As you may know, R-12 refrigerant is becoming scarce and costly. It is just a matter of time before you will have to convert your systems to R-134a. R-134a retrofits are provided by STC or service bulletin depending on the model of aircraft and could be as simple as replacing the receiver/dryer, a few fittings and the refrigerant. Or, it may require replacing the compressor/condenser assembly as well as the preceding parts. If the compressor/condenser is not changed, the R-134a does not operate as efficiently with the R-12 parts since they operate at slightly different pressures.

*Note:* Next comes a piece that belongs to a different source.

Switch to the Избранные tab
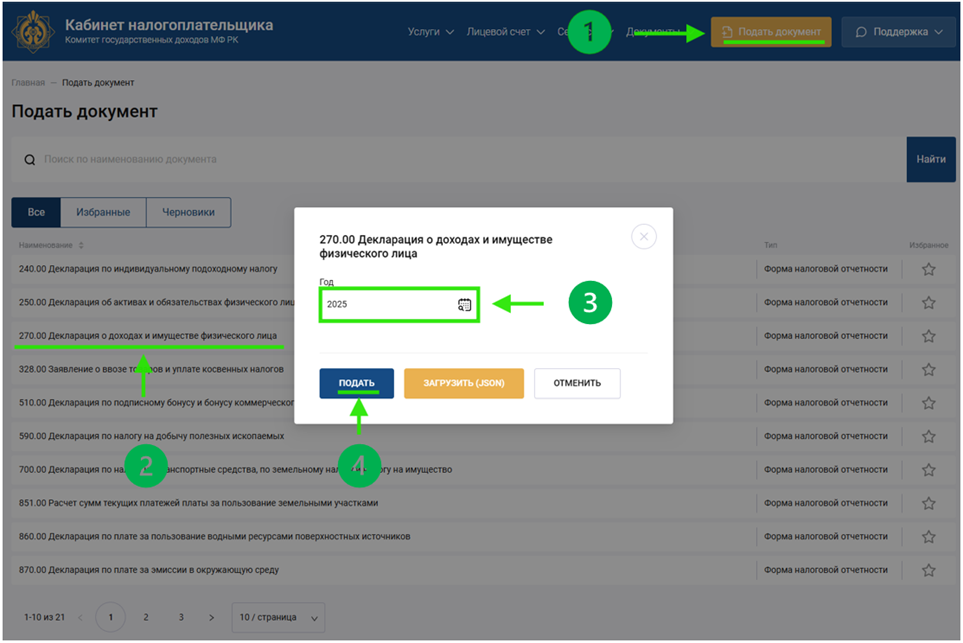Screen dimensions: 963x643 (104, 213)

It is also worth noting that the two refrigerants use different lubricating oils and, although not compatible from new, in a system that has been charged with R-12 the compressor/condenser operates fine with R-134a since the oil has already been circulated to the bearings. Even after the refrigerant has been changed the oil remains in the bearings, thus not affecting bearing life. However, the seals of the R-12 compressor can be affected due to the higher operating pressure of the R-134a. Depending on the climate the change in efficiency may not be noticeable, but certainly worth considering. If the system is not operating very well or the compressor seems to be weak with R-12 then switching to R-134a is not going to fix that, those parts will need to be replaced before charging the system.
It is my recommendation that if doing the retrofit, replace the compressor/condenser to get the most efficiency possible from the refrigerant and prevent the failure of the seals due to the higher operating pressure.